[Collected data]
● ● ● ● ● ● ●

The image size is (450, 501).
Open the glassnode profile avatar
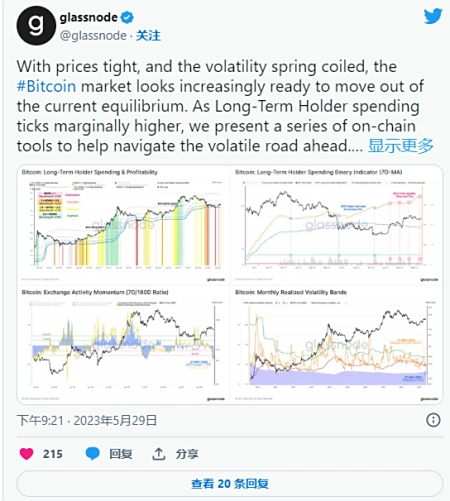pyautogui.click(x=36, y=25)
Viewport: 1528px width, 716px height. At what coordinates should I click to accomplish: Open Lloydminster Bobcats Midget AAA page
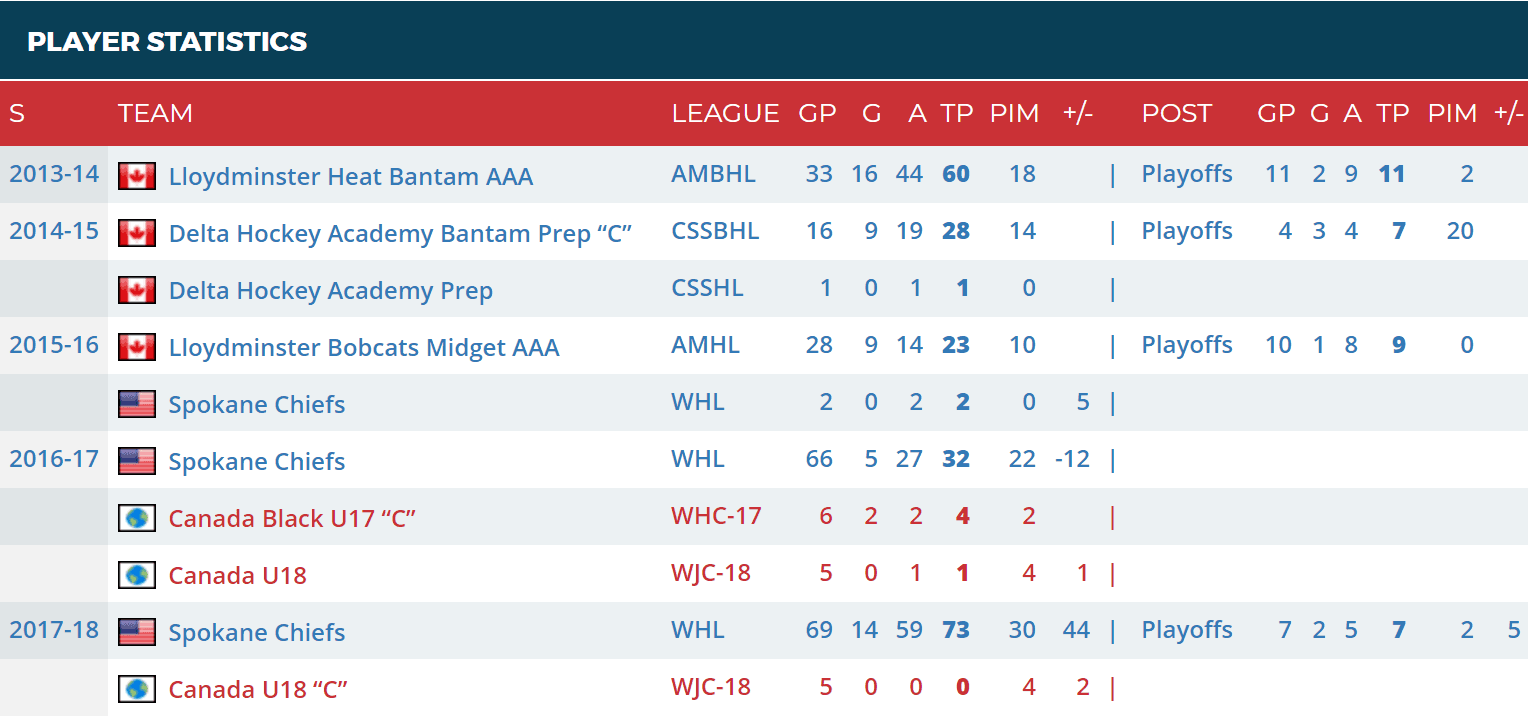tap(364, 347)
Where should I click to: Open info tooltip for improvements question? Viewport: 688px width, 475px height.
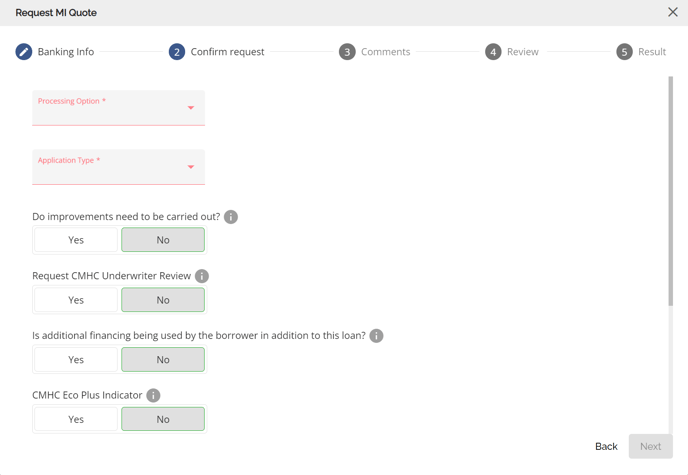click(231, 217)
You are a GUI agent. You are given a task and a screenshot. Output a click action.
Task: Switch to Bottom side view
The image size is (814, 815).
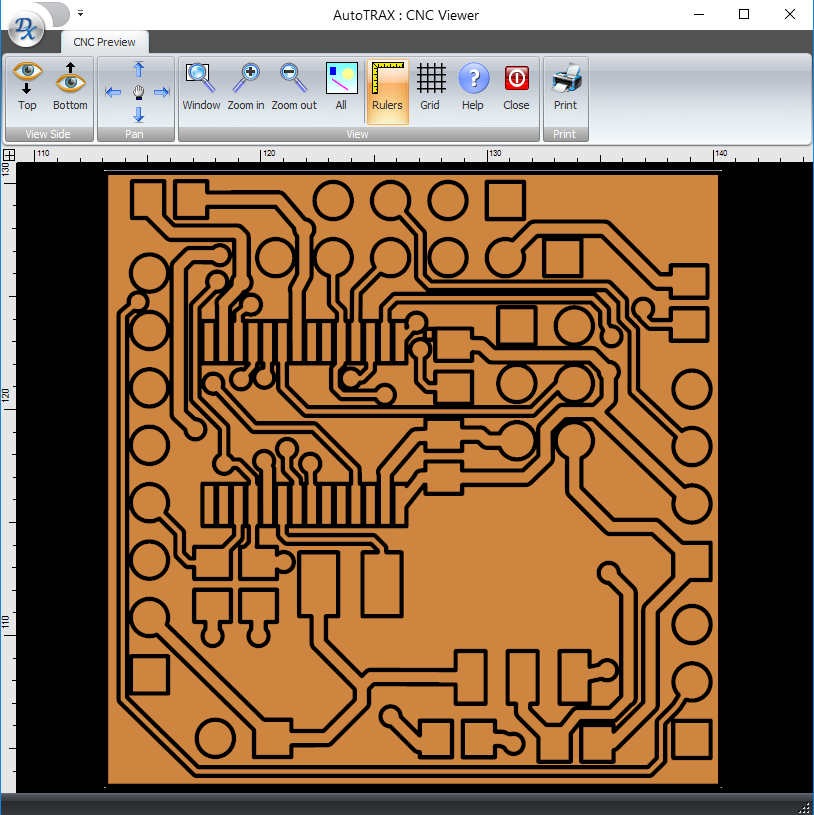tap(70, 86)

● ● ● ● ● ● ●

▶ [Assignment]:
The records above are to be repeated exactly, apart from their pictures.

▶ [Exercise result]:
The image size is (450, 501).
Open the glassnode profile avatar
pyautogui.click(x=36, y=25)
Viewport: 1528px width, 716px height. At what coordinates should I click to accomplish: Open Lloydminster Bobcats Midget AAA page
tap(364, 347)
Where should I click to: Open info tooltip for improvements question? Viewport: 688px width, 475px height.
click(231, 217)
You are a GUI agent. You are given a task and a screenshot. Output a click action.
Task: Switch to Bottom side view
The image size is (814, 815).
tap(70, 86)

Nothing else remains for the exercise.